McLaren uses high-speed data analytics to gain Formula 1 edge

The McLaren Group uses high-speed data analytics as it seeks a competitive edge for its Formula 1 racing team engineers

The McLaren Group has turned to high speed data analytics as it seeks a competitive edge. The company is known for its Formula 1 cars and its racing team, but it also supplies medical monitoring to Birmingham Children’s Hospital and telemetry to San Francisco’s BART transport system.

Stuart Birrell, CIO of McLaren – and former CIO at Gatwick Airport – describes how the racing team’s engineers are beginning to use SAP’s in-memory database HANA. “We are still in test mode, but seeking to give the engineers access to a wide range of data that it has taken time to get to before; that is, not quickly enough.”

The McLaren Group is best known for Formula 1 racing. It deploys telemetry systems, which use data generated by racing car sensors – there are 160 on each car, generating 1GB of raw data in each race. It is using HANA to do real-time analysis of that data in combination with historical data and predictive models. That is pumped to the garage on the spot and mission control back in Wokingham.

Birrell says: “We can run queries like ‘show me all races in last three years where we ran a particular suspension strut at a particular setting’. How could you query that in a traditional database? It would take hours. We use MatLab at the top level to model and compare, say, fluid dynamics, wind tunnel and telemetry time-sequenced data. For that query we got a result from 13 billion data points in 100ms.”

The team’s time to fix a problem from testing on a Friday, through qualification on a Saturday to the race on a Sunday is highly pressured. They hope HANA will help them build the queries to solve problems, like understeer on a particular corner, in the nick of time.

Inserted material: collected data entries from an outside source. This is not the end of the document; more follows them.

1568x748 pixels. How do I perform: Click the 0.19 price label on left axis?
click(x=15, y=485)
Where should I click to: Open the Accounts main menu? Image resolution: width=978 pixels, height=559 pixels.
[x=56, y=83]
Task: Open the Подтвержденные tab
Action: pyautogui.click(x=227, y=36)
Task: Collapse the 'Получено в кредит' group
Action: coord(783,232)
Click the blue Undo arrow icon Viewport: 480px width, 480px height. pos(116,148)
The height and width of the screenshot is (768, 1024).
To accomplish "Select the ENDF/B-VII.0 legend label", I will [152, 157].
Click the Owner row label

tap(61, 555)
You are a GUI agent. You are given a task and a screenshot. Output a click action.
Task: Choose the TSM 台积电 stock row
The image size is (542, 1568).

Birrell confirms that the company’s use of SAP more generally is linked to its growth to a point where it needed something to make it more efficient. "We needed common processes across functions and commonality of process and controls across the three businesses on the manufacturing side – applied technologies, automotive and electronics. But we cannot encumber the businesses, we need to keep our agility," he says.

“However, that agility does come at a cost, so we need efficiency too. It is a balancing act. We can’t overautomate too soon, we need to get predictability first. That’s an iterative process and timing is key.”

McLaren is one of the first SAP reference customers to sign up for the full ERP Business Suite on HANA. “The HANA system is being built, as we speak, in Walldorf”, he said, interviewed at Sapphire 2013 in Orlando last week. The next 18 months will be given over to full deployment.

McLaren also works with pharmaceutical company GSK on human telemetry, he says. And it works with Birmingham Children’s Hospital, where its telemetry software monitors intensive care systems, adding a predictive element. That can mean a 10-minute gain if a patient is in trouble, an early warning system similar to that used for the F1 racing cars.

The telemetry is also used in rugby, where Martin Johnson’s 2011 Rugby World Cup team benefited from data analysis. “They measure the effort put into a tackle, sprint, or scrum and manage the training regimes accordingly”, says Birrell.

Other sporting uses of the company’s technology are cyclist Mark Cavendish’s McLaren Venge bike and, with UK Sport, during last summer’s Olympics.